(Saved data entries)

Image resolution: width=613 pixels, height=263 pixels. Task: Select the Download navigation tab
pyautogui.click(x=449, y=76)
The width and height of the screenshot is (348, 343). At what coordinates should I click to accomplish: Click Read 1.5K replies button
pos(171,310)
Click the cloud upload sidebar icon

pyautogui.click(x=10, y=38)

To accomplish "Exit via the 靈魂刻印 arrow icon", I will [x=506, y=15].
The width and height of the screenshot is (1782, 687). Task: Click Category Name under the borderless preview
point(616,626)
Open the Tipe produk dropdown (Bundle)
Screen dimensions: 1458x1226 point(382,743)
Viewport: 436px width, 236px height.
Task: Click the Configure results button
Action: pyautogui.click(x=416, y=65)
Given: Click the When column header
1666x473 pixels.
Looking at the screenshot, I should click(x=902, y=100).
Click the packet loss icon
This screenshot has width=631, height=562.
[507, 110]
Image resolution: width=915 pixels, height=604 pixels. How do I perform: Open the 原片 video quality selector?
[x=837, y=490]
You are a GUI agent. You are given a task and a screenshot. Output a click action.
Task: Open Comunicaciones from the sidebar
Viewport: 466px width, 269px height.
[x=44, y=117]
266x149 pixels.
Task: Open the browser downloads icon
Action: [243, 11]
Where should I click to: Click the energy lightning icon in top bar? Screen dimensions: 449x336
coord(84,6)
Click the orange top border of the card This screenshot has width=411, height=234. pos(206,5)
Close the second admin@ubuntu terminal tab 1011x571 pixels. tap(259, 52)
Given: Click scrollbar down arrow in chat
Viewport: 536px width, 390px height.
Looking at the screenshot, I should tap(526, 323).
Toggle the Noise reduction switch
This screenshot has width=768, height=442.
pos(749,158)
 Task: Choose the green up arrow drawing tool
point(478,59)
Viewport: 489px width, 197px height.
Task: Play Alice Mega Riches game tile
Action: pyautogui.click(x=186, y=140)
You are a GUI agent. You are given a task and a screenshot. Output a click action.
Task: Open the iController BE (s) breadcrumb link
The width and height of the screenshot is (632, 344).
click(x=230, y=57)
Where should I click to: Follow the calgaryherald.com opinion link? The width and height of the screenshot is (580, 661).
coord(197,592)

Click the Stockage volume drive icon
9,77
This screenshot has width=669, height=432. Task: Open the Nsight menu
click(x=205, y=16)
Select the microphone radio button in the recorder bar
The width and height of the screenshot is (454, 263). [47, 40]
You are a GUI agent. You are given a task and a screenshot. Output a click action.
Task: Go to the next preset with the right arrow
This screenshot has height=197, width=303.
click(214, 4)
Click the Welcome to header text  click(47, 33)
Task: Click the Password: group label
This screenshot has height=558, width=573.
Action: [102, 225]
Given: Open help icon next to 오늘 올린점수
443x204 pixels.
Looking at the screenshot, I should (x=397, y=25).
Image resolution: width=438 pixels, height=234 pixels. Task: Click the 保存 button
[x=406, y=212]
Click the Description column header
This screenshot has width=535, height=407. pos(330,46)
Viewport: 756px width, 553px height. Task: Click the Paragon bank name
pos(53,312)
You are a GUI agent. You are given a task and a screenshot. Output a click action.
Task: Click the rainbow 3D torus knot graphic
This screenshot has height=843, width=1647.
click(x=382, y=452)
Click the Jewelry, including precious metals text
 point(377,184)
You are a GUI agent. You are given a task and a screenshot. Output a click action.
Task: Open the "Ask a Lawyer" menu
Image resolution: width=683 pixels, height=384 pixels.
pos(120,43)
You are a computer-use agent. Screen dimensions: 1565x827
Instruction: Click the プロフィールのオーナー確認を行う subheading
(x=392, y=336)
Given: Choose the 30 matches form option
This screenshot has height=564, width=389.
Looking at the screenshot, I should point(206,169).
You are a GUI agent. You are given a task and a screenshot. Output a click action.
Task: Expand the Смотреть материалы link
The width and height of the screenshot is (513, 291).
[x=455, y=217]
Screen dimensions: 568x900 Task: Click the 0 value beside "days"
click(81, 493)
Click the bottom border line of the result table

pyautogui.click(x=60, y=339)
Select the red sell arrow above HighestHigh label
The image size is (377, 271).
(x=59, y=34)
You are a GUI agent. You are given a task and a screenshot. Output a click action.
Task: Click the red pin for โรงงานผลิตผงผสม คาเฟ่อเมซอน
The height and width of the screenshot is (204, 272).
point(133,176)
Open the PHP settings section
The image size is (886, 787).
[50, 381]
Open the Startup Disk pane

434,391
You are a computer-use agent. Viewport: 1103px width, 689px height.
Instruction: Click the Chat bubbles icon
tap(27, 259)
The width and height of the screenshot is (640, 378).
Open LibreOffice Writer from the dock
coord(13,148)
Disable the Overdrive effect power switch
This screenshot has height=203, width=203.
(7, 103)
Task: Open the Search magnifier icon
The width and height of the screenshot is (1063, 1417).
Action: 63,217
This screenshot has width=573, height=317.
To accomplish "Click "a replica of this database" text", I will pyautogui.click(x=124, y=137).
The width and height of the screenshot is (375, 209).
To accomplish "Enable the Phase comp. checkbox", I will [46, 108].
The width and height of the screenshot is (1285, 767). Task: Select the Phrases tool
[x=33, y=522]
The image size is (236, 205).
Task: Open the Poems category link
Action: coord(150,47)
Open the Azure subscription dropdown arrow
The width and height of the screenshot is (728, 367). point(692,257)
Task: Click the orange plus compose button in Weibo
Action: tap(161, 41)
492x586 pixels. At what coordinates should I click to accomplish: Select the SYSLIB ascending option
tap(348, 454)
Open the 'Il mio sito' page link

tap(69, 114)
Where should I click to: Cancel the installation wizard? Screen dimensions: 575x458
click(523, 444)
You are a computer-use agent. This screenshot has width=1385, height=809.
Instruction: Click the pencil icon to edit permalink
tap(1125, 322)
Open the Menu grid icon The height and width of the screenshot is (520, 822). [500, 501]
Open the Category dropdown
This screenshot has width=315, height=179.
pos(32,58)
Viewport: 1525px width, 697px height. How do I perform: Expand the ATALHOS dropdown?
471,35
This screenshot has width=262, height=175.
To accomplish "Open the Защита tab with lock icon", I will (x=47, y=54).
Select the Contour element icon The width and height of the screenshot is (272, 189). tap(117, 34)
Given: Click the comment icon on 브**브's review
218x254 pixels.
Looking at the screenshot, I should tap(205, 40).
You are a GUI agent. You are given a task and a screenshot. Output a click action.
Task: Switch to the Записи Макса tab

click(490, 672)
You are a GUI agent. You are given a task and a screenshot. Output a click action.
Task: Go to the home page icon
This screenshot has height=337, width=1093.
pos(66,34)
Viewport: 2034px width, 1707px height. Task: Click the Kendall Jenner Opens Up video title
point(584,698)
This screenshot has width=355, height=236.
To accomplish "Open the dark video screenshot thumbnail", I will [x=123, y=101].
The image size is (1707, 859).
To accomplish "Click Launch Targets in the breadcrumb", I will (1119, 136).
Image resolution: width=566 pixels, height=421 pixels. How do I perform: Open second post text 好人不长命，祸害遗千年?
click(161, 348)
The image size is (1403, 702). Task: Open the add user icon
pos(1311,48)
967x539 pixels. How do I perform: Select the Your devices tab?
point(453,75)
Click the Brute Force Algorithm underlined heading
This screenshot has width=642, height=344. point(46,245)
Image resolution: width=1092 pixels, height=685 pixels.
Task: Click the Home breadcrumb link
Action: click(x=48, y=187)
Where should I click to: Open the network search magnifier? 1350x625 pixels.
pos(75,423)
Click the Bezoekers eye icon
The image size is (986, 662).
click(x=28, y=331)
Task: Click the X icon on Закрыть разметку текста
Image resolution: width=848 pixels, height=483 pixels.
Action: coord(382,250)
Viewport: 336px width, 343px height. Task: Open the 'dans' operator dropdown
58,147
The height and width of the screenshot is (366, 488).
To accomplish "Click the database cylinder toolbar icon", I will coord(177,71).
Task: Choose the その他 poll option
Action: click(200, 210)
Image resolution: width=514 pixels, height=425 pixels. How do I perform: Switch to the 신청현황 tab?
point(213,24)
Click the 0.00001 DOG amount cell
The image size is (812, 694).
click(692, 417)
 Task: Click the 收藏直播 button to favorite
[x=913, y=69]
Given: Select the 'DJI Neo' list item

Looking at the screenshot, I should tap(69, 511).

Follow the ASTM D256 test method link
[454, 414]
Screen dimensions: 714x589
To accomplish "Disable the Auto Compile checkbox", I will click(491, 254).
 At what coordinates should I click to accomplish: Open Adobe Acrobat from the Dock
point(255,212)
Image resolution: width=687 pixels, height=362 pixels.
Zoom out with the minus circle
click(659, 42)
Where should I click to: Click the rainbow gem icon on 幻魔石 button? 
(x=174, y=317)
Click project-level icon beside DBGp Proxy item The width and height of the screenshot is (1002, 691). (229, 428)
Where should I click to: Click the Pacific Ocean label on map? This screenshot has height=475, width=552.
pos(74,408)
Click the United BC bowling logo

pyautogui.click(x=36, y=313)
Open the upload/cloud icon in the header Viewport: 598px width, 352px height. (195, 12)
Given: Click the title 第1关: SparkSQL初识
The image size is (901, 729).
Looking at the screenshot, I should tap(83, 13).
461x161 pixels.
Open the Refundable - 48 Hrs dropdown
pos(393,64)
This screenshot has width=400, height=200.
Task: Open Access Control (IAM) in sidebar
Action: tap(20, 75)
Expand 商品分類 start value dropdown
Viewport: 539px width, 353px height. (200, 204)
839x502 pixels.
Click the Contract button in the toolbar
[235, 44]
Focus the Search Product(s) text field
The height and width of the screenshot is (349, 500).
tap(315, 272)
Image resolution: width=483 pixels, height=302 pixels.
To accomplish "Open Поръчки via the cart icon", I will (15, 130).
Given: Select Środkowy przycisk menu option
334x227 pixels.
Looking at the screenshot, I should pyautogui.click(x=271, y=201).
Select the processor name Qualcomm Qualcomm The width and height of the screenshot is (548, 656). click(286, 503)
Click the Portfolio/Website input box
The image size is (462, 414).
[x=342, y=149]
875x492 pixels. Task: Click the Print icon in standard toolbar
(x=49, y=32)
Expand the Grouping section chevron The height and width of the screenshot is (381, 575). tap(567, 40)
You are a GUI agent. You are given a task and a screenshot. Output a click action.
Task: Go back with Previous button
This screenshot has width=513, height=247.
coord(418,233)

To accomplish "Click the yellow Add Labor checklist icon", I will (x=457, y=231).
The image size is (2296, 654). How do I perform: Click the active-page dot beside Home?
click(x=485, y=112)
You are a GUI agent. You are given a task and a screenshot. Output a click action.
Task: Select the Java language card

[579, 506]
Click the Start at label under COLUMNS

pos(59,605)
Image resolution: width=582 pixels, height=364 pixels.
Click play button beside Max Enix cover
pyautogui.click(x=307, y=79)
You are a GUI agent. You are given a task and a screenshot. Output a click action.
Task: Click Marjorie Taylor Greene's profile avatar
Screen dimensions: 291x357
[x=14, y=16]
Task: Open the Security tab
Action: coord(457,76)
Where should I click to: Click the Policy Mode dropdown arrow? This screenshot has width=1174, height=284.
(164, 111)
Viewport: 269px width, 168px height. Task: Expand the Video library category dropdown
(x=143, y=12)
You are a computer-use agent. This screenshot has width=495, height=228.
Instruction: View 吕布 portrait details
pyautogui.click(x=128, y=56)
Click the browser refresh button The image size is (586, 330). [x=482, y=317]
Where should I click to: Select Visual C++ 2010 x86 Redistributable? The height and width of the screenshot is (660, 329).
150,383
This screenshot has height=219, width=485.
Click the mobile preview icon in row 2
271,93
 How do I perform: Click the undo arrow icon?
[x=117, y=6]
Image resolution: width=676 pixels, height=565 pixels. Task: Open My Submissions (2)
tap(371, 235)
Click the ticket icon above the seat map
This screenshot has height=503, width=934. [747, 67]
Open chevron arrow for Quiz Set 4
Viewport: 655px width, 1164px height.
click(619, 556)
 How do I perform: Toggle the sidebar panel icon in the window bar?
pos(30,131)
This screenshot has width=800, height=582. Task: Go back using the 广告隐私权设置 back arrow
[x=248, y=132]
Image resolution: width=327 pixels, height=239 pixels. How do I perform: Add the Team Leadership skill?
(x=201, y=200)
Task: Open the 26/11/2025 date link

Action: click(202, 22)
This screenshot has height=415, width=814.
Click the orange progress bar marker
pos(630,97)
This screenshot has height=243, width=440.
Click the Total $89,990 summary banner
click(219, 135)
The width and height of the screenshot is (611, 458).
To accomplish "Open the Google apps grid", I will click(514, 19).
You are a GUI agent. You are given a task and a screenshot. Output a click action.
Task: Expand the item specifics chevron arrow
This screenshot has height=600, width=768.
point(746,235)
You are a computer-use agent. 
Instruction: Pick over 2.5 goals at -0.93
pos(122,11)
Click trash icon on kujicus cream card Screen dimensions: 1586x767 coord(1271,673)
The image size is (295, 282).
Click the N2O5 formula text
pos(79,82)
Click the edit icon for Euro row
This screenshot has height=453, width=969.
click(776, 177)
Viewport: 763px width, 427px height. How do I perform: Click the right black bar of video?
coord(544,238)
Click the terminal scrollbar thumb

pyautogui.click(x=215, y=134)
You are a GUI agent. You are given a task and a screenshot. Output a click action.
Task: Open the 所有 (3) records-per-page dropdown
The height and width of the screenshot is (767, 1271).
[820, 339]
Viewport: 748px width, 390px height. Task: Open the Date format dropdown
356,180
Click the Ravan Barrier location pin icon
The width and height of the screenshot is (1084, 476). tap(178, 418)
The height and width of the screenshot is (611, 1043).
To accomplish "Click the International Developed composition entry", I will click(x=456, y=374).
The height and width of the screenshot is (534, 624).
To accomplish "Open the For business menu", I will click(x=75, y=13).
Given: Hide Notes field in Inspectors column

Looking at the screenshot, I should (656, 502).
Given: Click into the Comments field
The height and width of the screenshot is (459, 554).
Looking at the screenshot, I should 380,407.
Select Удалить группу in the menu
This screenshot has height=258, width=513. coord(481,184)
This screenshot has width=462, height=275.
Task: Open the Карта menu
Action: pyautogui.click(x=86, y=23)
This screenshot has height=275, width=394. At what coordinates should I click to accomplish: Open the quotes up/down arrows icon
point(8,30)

--- Instructions for the task ---
Lines with "Disable": find them in the data and copy each one.

--- Solution for this problem ---
Disable the Overdrive effect power switch
To accomplish "Disable the Auto Compile checkbox", I will click(491, 254).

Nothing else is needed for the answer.